Since the financial crisis, American banks have increased dramatically their excess reserves, the reserves they hold with the Federal Reserve over and above the minimum requirements.
Excess reserves grew from USD1.9 billion in August 2008 to USD2.6 trillion in January 2015 while the assets of the Fed increased from USD0.8 trillion to USD4.5 trillion.
Many commentators who thought that this large increase of reserves would result in large inflationary pressure now fear the consequences of the end of the so called “Quantitative Easing” on the economy. Investors may have to adjust to a new reality if central banks begin to scale back their balance sheet globally.

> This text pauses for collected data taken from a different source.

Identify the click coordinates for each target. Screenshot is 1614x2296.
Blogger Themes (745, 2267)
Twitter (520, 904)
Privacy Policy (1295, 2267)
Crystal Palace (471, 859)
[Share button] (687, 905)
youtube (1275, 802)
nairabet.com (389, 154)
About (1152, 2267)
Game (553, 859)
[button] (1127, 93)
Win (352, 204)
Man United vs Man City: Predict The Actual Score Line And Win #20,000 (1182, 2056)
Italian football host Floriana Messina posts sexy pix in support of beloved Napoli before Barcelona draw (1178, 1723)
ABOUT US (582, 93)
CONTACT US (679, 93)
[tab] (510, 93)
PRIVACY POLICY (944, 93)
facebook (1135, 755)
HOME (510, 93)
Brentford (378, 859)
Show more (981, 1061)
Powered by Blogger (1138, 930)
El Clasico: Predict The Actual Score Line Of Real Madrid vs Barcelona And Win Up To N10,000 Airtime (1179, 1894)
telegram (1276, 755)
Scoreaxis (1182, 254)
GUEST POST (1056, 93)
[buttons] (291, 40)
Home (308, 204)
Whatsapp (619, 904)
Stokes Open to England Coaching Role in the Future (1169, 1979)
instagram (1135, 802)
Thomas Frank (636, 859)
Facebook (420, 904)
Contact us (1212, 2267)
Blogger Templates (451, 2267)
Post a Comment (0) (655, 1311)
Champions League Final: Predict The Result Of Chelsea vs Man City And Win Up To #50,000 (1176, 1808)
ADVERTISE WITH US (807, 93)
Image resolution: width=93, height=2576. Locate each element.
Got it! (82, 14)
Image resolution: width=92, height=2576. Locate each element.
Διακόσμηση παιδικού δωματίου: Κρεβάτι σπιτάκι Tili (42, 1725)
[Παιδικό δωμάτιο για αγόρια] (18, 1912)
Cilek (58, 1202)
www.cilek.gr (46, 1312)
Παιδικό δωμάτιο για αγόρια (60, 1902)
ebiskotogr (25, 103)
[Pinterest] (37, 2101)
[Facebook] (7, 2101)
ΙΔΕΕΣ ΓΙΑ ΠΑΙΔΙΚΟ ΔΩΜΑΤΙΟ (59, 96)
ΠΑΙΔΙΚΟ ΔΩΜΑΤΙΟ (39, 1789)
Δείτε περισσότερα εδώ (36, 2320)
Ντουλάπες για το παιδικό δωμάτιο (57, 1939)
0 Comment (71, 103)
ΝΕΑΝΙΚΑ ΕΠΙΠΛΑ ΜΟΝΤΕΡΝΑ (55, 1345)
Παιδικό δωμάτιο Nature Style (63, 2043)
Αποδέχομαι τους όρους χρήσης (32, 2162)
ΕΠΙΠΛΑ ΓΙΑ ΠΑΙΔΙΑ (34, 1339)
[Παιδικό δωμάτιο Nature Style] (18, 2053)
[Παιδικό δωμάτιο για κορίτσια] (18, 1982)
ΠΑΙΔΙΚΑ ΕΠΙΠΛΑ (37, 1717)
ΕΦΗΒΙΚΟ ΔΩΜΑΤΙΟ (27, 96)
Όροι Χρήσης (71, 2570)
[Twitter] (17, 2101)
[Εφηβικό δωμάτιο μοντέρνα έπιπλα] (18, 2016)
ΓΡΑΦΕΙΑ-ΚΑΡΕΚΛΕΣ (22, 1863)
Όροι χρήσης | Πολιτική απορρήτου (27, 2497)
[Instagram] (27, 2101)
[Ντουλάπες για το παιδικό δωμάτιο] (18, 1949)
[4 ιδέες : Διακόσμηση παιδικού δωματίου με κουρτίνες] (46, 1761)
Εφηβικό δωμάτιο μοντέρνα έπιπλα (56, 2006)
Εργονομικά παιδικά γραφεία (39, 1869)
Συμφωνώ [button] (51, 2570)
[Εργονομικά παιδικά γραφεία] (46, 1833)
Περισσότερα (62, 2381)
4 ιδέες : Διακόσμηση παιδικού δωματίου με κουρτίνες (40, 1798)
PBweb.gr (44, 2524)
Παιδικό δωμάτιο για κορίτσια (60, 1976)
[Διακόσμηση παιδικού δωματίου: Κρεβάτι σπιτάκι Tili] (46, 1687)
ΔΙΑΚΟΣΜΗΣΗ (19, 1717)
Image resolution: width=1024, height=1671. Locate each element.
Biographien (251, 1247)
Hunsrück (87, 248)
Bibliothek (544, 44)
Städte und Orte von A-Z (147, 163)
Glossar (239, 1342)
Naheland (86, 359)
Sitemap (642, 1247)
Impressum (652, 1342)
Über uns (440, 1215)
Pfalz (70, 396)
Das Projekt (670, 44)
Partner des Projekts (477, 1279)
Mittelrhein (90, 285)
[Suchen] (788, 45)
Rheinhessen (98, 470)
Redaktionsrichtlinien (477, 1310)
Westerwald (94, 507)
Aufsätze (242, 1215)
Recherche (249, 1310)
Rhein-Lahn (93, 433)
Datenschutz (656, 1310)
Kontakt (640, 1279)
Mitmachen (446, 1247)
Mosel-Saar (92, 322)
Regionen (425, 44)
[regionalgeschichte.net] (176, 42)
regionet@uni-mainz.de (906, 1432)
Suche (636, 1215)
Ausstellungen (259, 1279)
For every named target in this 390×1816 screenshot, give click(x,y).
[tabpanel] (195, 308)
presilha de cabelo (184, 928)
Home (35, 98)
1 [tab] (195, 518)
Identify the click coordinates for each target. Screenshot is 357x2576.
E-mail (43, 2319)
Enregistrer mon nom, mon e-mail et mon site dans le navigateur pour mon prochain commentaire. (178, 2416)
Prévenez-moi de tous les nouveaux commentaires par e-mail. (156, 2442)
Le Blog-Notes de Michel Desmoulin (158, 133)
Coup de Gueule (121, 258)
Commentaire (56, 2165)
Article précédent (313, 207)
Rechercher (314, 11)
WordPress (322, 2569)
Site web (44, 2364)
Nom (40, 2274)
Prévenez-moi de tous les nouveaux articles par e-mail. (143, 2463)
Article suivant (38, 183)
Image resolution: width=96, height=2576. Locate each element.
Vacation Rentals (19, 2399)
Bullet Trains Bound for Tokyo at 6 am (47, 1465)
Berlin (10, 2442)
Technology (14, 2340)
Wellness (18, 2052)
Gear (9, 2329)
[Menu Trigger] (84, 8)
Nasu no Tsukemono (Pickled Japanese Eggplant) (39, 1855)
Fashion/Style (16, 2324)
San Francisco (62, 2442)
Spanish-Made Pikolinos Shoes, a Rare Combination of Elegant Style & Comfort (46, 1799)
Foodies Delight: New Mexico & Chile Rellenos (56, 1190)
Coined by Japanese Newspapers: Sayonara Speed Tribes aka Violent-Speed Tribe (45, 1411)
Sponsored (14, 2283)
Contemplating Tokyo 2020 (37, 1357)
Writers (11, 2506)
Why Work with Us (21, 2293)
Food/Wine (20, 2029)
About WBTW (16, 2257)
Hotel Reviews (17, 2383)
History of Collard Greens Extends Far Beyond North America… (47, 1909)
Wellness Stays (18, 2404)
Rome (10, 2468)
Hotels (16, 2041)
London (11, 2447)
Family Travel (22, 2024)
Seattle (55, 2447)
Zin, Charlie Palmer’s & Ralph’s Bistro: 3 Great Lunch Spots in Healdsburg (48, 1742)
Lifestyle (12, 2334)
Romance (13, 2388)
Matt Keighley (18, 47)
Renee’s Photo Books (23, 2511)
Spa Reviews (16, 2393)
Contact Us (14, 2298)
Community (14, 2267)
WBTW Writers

To understand the issue, HEC Paris Affiliate Professor Philippe Henrotte, will examine the mechanism of money creation. Money creation in practice differs from some popular misconceptions, banks do not act simply as intermediaries, lending out deposits that savers place with them, and nor do they “multiply up” central bank money to create new loans and deposits.
About the Presenter:
Philippe Henrotte is an Affiliate Professor in finance at HEC Paris. He is a graduate from Ecole Polytechnique Paris, he holds a DEA in Finance (advanced degree) from Paris-Dauphine University and a PhD in Finance from Stanford University, Graduate School of Business. His research interests focus on hedging and pricing of derivatives.
Professor Henrotte left the academic world from 1996 to 1998 to found and manage Russian Opportunities Fund Ltd, an open ended fund which targets the emerging markets of the CIS. Since 1999 he is founder and managing director of ITO 33, a company which produces sophisticated derivatives pricing and hedging software for banks and fund management companies. Professor Henrotte has previously also worked for Banque Rothschild et Cie, Transoptions Finance, Banque Unigestion, Banque Indosuez and Barclays Bank. From 2003 to 2008 he served as director and chief financial officer of ZAO Eurotek, an independent gas producer operating in Russia.